■ Problem description:
Reproduce every record exactly as written.

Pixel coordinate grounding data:
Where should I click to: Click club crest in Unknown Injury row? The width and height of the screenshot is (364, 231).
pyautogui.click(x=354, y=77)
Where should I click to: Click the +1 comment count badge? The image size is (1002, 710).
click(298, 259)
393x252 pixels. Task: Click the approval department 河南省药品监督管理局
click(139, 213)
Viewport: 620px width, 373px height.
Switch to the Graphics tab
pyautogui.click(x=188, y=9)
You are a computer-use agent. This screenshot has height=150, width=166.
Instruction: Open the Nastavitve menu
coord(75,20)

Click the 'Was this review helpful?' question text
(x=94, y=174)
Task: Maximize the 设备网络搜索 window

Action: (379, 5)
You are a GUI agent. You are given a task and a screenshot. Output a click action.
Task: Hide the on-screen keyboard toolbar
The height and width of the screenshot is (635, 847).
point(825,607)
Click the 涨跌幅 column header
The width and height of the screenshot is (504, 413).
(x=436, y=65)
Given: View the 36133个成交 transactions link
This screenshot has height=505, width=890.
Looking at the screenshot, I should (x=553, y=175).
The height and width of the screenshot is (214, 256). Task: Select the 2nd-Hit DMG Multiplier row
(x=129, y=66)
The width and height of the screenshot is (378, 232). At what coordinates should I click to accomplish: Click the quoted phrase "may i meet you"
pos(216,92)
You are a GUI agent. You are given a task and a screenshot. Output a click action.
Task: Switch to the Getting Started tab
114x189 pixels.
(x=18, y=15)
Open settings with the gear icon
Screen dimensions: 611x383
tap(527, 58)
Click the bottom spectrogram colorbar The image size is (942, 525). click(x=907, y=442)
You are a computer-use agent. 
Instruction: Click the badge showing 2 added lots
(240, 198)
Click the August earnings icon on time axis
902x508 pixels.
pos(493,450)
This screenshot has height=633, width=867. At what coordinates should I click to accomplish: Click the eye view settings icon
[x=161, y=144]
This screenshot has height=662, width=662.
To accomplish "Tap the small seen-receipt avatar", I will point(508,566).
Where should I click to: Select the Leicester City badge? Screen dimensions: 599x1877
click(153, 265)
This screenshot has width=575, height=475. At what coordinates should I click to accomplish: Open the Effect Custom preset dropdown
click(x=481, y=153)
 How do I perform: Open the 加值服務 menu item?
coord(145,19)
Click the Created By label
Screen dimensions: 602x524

■ Solution below:
Where should I click to: Click club crest in Unknown Injury row? The width and height of the screenshot is (364, 231).
pyautogui.click(x=354, y=77)
Where should I click to: Click the +1 comment count badge? The image size is (1002, 710).
click(298, 259)
393x252 pixels. Task: Click the approval department 河南省药品监督管理局
click(139, 213)
Viewport: 620px width, 373px height.
Switch to the Graphics tab
pyautogui.click(x=188, y=9)
You are a computer-use agent. This screenshot has height=150, width=166.
Instruction: Open the Nastavitve menu
coord(75,20)

Click the 'Was this review helpful?' question text
(x=94, y=174)
Task: Maximize the 设备网络搜索 window

Action: (379, 5)
You are a GUI agent. You are given a task and a screenshot. Output a click action.
Task: Hide the on-screen keyboard toolbar
The height and width of the screenshot is (635, 847).
point(825,607)
Click the 涨跌幅 column header
The width and height of the screenshot is (504, 413).
(x=436, y=65)
Given: View the 36133个成交 transactions link
This screenshot has height=505, width=890.
Looking at the screenshot, I should (x=553, y=175).
The height and width of the screenshot is (214, 256). Task: Select the 2nd-Hit DMG Multiplier row
(x=129, y=66)
The width and height of the screenshot is (378, 232). At what coordinates should I click to accomplish: Click the quoted phrase "may i meet you"
pos(216,92)
You are a GUI agent. You are given a task and a screenshot. Output a click action.
Task: Switch to the Getting Started tab
114x189 pixels.
(x=18, y=15)
Open settings with the gear icon
Screen dimensions: 611x383
tap(527, 58)
Click the bottom spectrogram colorbar The image size is (942, 525). click(x=907, y=442)
You are a computer-use agent. 
Instruction: Click the badge showing 2 added lots
(240, 198)
Click the August earnings icon on time axis
902x508 pixels.
pos(493,450)
This screenshot has height=633, width=867. At what coordinates should I click to accomplish: Click the eye view settings icon
[x=161, y=144]
This screenshot has height=662, width=662.
To accomplish "Tap the small seen-receipt avatar", I will point(508,566).
Where should I click to: Select the Leicester City badge? Screen dimensions: 599x1877
click(153, 265)
This screenshot has width=575, height=475. At what coordinates should I click to accomplish: Open the Effect Custom preset dropdown
click(x=481, y=153)
 How do I perform: Open the 加值服務 menu item?
coord(145,19)
Click the Created By label
Screen dimensions: 602x524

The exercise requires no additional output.